There Are No Saints In This PNG Electricity Power Crisis Saga!

There Are No Saints In This PNG Electricity Power Crisis Saga!

On 27th September 2024, the IPP (Independent Power Producer) Dirio, exercised its rights under the PPA (Power Purchase Agreement) with PPL (PNG Power Limited) to suspend supply of electricity to the Port Moresby Power Grid (see Appendix 1). PPL then put the grid into scheduled load shedding (see Appendix 2) then went to court and pulled the 'essential services' legal levers (see Appendix 3) to try and manage this shortfall in electric power generation capacity.

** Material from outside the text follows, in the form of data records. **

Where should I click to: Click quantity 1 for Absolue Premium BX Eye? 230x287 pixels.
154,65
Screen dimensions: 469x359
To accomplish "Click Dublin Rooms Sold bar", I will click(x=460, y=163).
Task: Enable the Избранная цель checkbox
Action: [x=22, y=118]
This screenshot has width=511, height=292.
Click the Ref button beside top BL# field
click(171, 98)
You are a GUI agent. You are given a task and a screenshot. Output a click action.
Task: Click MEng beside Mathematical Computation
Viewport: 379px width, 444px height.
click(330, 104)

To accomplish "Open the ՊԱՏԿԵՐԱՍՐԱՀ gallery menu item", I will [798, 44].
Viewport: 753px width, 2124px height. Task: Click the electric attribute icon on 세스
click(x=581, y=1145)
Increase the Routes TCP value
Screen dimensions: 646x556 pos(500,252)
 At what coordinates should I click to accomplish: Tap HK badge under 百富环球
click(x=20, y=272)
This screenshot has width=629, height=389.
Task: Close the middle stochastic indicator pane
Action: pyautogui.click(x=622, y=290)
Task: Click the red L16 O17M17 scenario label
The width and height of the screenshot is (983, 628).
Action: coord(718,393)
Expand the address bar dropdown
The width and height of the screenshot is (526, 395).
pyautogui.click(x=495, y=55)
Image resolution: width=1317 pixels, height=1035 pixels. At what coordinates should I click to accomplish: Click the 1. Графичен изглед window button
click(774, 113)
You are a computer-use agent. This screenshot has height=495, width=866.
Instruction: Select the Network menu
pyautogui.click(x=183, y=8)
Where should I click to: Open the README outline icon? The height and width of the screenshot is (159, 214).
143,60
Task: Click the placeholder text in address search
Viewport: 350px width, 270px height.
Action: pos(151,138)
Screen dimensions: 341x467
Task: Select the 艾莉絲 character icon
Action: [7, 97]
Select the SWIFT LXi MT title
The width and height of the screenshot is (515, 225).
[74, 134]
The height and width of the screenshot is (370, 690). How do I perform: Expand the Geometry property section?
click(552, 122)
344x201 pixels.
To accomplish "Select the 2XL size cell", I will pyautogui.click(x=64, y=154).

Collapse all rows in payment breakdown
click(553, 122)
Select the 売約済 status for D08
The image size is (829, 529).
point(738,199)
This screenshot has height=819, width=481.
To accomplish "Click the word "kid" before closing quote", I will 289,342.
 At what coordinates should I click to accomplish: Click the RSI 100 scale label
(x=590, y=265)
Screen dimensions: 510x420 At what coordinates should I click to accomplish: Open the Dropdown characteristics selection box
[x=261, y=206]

Former PNG PMPO came on board the debate and demanded that the PPA between Dirio and PPL need to be investigated and presented a convincing case. He pointed out that the PPA between Dirio and PPL, executed in October 2019, is for 25 years and requires PPL to pay for 45MW of electricity whether PPL need the power or not. The average tariff metered by PPL between January 2024 and August 2024 is K0.91/kWh and the cost of power from Dirio is K1.40/kWh. The highest rate charge by Dirio in 2024 is K2.31/kWh. According to former PMPO, based on the 2024 average, PPL will have to pay Dirio K1.379 billion over the next 25 years even if they do not need the power produced or for some reason cannot access the power due to say fallen power lines or faulty substation. Refer link below (or see Appendix 4) for more.

However, the former GoPNG of PMPO must also shoulder some responsibility for 'indirectly' allowing this power crisis to come to this state by not increasing power tariffs which was last increased in 2014 but later in the same year reduced.

Even ICCC was concern when power tariffs where further lowered in 2018 from where it was lowered to four years earlier in 2014. This all happened during the GoPNG of PMPO.

In order for the success of the IPP market segment, the GoPNG's 'milking cow' SOE PPL must be financially efficient and effective as a physical asset intensive SOE. Reducing tariff reduced sales and profit margin and there is not sufficient cash inflow to carry out much needed maintenance and infrastructure upgrades to mitigate the higher 'effects costs' that we are paying now. Reducing tariff also means a lower return on assets (ROA). For asset intensive industries like the utilities sector, you would want to show that the existing assets are efficiently and effectively operated with high ROA.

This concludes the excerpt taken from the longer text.